A scene straight out of the late 1930s as a Douglas DC-3 Dakota named “Tangaloa” cruises high over the islands of Tonga in the South Pacific.
This was the Golden Age of passenger aviation. The skies were filled with the sound of throbbing twin Pratt & Whitney radial engines as airlines scrambled to buy DC-3s, the first commercial airliner that could carry enough passengers for them to actually start making a profit.
It was a romantic time. And the world was suddenly a little smaller as air routes reached out across the planet, to places like South America and Africa. And Tonga.
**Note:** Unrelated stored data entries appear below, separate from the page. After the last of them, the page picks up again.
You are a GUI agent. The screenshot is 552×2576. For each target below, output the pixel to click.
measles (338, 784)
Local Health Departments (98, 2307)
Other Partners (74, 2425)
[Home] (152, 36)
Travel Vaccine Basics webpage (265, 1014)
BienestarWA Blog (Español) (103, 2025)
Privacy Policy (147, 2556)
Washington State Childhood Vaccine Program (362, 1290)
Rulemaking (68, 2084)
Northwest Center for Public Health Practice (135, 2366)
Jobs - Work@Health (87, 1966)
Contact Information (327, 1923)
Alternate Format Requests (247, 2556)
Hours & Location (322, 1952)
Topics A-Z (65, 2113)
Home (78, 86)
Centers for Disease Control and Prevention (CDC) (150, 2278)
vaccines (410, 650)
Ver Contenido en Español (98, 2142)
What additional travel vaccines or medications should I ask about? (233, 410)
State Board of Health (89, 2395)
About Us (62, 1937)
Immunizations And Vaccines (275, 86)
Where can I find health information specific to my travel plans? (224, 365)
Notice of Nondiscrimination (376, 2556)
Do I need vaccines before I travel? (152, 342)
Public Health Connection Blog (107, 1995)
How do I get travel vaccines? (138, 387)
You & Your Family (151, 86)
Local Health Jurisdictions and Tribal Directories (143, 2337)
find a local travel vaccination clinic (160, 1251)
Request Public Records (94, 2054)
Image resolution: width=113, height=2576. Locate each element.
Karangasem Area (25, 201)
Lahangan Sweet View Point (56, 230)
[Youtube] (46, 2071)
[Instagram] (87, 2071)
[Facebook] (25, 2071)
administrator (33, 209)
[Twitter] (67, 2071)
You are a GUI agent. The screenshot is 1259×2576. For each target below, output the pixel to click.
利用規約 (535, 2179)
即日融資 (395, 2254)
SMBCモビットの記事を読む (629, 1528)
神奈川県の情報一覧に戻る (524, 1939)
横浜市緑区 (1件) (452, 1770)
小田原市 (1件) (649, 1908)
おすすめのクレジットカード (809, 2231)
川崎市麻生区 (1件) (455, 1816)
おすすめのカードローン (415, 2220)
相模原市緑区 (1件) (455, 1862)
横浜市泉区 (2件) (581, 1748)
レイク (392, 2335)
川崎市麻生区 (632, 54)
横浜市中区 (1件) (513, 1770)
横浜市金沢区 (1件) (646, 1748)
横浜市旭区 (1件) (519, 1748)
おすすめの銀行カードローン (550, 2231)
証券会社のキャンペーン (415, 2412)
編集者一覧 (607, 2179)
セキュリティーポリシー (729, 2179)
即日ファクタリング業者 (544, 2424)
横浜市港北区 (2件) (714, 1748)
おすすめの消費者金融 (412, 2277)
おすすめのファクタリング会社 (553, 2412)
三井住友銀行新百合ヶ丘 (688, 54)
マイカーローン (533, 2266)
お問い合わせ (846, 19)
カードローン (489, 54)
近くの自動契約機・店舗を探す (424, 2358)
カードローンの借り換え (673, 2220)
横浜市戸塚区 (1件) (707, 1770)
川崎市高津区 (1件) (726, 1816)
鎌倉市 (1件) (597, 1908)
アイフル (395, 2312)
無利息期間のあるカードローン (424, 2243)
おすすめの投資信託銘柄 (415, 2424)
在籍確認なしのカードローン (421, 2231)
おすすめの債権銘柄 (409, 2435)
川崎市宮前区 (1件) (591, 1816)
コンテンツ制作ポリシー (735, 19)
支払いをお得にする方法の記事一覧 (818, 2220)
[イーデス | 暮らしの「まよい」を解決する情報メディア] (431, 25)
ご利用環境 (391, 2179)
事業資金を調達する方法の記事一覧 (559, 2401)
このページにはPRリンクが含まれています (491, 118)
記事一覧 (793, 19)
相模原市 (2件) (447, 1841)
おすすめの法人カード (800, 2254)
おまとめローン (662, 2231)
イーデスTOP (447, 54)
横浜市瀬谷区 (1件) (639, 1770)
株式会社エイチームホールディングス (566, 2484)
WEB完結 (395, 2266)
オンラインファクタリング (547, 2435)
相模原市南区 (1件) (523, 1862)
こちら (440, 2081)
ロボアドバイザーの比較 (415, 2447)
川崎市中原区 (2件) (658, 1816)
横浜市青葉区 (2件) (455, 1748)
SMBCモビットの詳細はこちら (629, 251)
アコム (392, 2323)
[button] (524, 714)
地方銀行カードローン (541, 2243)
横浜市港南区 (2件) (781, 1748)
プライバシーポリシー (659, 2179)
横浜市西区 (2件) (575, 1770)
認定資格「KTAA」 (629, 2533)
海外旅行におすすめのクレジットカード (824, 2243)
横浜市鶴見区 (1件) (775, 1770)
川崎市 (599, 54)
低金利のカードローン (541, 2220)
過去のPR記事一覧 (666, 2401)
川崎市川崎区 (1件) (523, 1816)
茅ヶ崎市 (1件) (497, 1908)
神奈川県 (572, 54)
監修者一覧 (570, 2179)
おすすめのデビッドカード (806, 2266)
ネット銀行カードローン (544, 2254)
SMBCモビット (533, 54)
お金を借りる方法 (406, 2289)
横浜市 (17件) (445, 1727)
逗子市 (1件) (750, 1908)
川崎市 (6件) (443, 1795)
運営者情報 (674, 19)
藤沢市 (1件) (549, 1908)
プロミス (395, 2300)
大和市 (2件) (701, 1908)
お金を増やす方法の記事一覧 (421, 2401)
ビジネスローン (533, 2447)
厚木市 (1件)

Now for a reality check. These pictures were actually taken yesterday, 11 November 2010, by Brendan Odell who has been busy these last few months getting this particular Dakota back in the air. The aircraft will operate a scheduled daily service around the island group for owner Chatham Pacific. Apart from the great sea-kayaking around Tonga, flying in on an inter-island service by Dakota is impossibly romantic and reason enough alone to make the long journey to the Pacific.
Not bad for an aircraft that is nearly 60 years old. It’s small, but a noteworthy, victory when one considers the current difficulties at Boeing and Airbus over their much-hyped new airliners (see the story HERE). Boeing’s vaunted 787 Dreamliner faces further test-flight delays after an in-flight fire, while Airbus’s huge A380 doubledecker gets another blast of bad PR following engine troubles and subsequent grounding of the Qantas fleet.
Old DC-3 hands will tell you that the only replacement for a DC-3 is another DC-3. They’re probably right.